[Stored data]
* * * *
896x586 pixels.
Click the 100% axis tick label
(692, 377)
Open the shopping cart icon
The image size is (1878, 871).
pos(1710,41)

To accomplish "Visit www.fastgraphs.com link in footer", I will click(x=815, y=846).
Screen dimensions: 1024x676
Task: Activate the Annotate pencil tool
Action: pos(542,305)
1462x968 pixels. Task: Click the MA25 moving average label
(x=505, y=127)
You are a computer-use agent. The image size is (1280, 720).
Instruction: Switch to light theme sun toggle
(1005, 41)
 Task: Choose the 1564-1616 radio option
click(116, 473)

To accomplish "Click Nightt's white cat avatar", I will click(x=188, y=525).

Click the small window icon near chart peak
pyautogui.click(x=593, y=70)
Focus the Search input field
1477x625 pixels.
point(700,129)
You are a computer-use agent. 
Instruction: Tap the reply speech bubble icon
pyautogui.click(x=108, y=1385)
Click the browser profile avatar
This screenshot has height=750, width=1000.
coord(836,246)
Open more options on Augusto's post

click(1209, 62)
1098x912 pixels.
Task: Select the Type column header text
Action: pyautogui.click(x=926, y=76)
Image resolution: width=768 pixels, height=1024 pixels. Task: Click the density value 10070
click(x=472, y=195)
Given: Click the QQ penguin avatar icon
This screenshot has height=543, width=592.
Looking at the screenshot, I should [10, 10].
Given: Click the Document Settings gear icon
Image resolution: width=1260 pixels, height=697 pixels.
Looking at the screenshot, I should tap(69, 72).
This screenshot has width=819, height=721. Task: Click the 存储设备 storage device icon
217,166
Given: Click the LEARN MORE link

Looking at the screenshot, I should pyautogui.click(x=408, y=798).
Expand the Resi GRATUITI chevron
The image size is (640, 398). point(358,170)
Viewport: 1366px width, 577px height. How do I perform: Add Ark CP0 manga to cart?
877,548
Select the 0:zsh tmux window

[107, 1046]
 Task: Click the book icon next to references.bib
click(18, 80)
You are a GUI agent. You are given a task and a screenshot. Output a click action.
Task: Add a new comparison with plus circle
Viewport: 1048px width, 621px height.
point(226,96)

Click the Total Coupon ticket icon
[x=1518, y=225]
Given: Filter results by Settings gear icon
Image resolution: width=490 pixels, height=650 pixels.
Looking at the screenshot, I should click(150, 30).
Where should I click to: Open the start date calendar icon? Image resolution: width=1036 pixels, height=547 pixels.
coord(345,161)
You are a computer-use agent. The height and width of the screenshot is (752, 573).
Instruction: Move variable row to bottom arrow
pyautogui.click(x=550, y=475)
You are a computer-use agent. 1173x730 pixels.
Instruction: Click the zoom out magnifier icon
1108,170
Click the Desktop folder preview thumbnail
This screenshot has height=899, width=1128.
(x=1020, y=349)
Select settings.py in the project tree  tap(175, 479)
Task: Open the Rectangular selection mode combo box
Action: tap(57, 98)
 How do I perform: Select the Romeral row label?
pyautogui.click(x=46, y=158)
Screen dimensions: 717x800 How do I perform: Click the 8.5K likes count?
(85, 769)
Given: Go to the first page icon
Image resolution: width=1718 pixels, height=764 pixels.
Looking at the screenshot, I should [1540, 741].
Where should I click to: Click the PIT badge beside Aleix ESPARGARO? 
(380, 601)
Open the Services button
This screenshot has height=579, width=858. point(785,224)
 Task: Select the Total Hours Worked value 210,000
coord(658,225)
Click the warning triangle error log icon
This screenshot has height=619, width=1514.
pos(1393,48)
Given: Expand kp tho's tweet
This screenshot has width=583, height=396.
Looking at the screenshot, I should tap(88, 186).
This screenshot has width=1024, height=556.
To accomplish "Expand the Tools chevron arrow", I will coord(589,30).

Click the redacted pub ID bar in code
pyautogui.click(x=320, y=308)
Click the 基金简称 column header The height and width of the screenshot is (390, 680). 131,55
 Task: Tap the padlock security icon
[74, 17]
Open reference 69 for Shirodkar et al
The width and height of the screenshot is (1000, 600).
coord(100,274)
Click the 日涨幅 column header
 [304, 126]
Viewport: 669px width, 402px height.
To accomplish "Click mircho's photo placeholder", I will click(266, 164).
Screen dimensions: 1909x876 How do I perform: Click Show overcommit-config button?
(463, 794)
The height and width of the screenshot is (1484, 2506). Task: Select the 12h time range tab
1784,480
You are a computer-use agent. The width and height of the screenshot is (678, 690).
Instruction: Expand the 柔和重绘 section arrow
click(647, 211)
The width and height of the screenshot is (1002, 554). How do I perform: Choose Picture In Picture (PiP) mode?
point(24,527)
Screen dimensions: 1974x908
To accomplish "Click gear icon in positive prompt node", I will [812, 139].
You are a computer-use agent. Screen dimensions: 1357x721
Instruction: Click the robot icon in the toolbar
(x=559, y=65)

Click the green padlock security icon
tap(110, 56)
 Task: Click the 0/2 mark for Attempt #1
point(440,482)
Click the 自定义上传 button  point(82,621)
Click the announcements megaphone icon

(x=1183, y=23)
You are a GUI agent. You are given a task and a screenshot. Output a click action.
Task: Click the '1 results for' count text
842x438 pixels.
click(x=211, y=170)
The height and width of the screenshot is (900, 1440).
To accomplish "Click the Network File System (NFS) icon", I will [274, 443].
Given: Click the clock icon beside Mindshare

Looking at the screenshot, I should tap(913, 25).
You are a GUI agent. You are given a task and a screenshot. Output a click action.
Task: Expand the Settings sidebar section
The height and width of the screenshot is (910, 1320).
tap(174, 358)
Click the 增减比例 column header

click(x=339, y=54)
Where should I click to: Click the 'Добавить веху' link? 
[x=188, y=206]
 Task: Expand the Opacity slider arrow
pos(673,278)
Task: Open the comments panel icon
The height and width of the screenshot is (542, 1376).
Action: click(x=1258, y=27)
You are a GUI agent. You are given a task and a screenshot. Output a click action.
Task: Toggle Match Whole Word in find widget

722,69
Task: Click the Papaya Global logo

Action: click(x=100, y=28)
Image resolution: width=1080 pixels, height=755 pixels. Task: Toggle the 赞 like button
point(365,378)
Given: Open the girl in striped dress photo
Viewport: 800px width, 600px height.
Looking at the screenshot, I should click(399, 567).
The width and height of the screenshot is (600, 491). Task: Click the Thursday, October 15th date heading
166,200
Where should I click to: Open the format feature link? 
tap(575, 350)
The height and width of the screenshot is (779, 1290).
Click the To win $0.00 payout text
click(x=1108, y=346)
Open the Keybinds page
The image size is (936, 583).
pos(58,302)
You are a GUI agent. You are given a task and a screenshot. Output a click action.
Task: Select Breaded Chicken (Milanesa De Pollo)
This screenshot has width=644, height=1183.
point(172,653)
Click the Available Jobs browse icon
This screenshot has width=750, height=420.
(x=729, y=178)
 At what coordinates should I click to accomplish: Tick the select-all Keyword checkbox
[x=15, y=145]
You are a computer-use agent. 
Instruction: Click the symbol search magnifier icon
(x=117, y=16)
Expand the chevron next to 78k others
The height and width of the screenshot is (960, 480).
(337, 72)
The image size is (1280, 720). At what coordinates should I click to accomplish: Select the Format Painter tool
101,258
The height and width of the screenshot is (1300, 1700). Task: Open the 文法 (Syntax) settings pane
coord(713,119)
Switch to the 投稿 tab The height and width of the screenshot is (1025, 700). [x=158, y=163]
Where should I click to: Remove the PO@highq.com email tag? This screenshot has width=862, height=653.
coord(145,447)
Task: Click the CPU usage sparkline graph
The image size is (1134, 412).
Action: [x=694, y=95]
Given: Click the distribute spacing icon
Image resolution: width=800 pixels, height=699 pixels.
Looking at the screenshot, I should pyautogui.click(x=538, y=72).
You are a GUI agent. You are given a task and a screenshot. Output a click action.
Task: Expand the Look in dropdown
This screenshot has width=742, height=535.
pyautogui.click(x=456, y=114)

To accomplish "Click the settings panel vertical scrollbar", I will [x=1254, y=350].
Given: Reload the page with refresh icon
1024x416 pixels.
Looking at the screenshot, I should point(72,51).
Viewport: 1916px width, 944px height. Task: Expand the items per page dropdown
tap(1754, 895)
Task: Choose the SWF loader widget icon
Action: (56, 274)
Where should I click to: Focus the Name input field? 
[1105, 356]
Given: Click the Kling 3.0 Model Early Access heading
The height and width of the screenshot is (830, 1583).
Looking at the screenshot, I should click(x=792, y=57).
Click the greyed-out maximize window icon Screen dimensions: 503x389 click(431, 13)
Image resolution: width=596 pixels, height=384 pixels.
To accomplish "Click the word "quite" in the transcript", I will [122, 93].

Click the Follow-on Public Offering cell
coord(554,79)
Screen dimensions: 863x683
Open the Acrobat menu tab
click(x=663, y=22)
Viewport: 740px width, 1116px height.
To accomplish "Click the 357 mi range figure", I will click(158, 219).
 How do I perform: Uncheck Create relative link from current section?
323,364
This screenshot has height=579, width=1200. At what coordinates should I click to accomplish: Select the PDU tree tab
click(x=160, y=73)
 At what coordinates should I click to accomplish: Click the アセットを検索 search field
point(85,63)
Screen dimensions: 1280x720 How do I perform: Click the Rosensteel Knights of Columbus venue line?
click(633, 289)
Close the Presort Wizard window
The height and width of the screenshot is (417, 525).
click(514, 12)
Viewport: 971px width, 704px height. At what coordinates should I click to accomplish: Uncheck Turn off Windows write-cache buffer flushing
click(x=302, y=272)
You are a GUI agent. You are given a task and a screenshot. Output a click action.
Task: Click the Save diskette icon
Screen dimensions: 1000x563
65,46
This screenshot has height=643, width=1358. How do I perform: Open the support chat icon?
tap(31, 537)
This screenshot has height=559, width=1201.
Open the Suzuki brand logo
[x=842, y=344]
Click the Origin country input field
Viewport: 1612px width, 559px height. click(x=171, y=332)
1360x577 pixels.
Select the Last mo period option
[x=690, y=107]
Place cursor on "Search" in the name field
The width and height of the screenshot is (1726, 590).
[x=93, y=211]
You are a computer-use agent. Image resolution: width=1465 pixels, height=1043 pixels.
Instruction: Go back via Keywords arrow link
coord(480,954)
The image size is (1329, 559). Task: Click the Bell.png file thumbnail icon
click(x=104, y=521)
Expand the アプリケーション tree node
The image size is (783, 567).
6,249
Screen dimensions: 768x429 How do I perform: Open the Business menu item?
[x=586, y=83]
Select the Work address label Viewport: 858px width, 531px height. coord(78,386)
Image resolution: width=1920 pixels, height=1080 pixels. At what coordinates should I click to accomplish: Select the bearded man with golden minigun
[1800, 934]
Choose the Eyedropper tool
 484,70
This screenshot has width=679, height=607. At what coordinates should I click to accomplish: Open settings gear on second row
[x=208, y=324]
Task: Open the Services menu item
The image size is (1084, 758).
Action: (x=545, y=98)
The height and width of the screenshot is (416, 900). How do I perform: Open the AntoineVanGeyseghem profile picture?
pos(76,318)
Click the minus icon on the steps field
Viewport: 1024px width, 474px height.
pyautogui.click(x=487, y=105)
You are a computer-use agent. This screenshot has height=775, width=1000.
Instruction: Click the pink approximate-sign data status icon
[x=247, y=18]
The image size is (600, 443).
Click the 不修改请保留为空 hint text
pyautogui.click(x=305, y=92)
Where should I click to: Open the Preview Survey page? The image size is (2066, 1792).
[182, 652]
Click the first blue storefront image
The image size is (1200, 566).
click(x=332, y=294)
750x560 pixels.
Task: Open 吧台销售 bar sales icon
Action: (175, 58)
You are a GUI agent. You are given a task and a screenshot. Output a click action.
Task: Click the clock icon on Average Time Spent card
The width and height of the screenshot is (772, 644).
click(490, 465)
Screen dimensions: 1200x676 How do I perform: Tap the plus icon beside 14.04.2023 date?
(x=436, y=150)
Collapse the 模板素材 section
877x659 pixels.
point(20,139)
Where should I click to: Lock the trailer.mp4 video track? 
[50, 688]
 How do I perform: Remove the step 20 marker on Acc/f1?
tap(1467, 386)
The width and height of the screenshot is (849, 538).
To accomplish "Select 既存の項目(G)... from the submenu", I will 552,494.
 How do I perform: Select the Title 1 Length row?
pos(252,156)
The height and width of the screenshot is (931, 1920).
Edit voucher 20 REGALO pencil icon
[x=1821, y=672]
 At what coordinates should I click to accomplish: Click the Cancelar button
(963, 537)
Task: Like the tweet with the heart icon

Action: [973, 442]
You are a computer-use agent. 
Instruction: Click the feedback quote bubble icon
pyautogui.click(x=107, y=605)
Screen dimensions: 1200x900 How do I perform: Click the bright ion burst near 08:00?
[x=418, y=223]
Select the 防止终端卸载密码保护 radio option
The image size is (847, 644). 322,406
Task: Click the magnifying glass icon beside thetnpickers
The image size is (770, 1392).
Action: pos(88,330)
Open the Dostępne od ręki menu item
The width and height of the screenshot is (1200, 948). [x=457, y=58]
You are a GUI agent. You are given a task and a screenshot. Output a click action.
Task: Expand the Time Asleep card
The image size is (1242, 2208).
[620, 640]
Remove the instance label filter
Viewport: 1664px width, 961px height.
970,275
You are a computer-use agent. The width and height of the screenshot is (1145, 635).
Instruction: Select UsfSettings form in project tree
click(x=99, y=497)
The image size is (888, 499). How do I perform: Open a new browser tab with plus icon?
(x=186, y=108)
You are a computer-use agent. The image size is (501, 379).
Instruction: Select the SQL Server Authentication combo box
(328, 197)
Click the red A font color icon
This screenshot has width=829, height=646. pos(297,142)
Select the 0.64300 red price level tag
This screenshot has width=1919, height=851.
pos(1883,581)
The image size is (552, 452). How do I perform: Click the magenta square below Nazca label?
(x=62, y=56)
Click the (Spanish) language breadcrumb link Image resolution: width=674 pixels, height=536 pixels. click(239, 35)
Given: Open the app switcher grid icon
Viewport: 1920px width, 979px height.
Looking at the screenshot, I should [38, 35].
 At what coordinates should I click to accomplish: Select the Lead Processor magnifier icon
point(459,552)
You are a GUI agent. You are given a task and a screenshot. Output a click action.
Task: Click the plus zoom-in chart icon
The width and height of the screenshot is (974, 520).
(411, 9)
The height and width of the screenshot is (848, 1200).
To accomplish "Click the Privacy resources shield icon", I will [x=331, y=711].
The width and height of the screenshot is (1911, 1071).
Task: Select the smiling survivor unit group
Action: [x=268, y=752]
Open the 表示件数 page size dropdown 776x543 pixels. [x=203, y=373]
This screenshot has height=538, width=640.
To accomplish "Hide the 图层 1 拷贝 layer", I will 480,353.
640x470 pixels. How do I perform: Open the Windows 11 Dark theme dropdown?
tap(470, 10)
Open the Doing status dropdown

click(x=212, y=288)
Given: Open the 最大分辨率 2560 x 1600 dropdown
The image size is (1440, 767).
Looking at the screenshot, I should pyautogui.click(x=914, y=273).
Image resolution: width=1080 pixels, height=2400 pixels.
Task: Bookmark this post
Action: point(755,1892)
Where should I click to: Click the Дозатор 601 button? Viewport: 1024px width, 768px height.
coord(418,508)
* * * *
→ Task to complete
Count how many lines in the data contain the word "avatar". Reply with that number only.

→ Task response
3